Lemniscates considers seeds, both as tiny biological powerhouses and metaphors for human potential.

“Seeds carry the power of life. / So they embark on amazing adventures.” Clear, stylized illustrations show seed dispersal, via wind and an ant colony. A double-page spread depicts the stages of a pumpkin seed from germination to blossoming. One vine—from one seed—“brings dozens of pumpkins. // And each pumpkin brings hundreds of seeds!” After examining an orchid’s progress from a tiny seed and observing that seeds can sprout in harsh conditions, Lemniscates swerves awkwardly into analogy. “A smile is a powerful seed. / … / But there are also seeds that bring anger and misunderstanding. / When those seeds grow, they pull us apart.” Indeed, two children formerly seen to be cooperating now engage in a tug of war over a basket of fruit they’ve picked. Bright pictures resemble a combination of print and collage, with swaths of textured color and snipped and applied shapes. Diversity is indicated by variations in hairstyle and skin tone.
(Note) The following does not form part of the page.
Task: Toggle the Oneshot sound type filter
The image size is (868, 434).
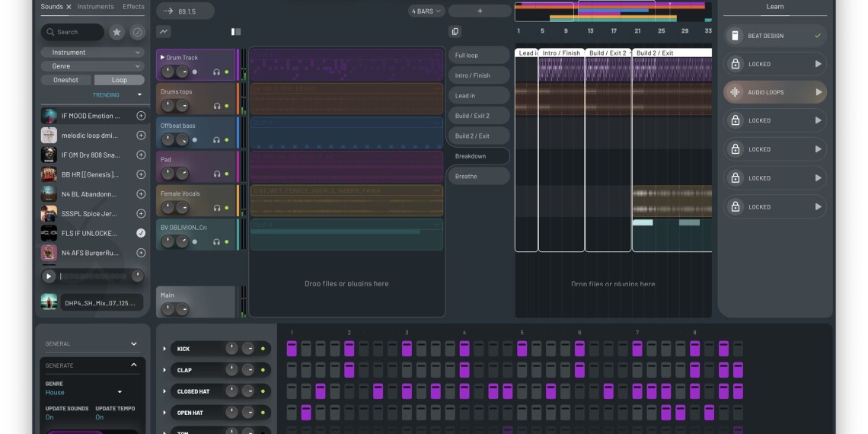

A harmonious conclusion shows a diverse group of friends playing ring-around-the-rosie accompanied by a vague address to readers: “Seeds have whole worlds inside them, / just like you.” While coaching from determined adults may enable young children to understand some of the metaphorical material, Lemniscates is on more solid ground with the clear botanical science that she introduces here.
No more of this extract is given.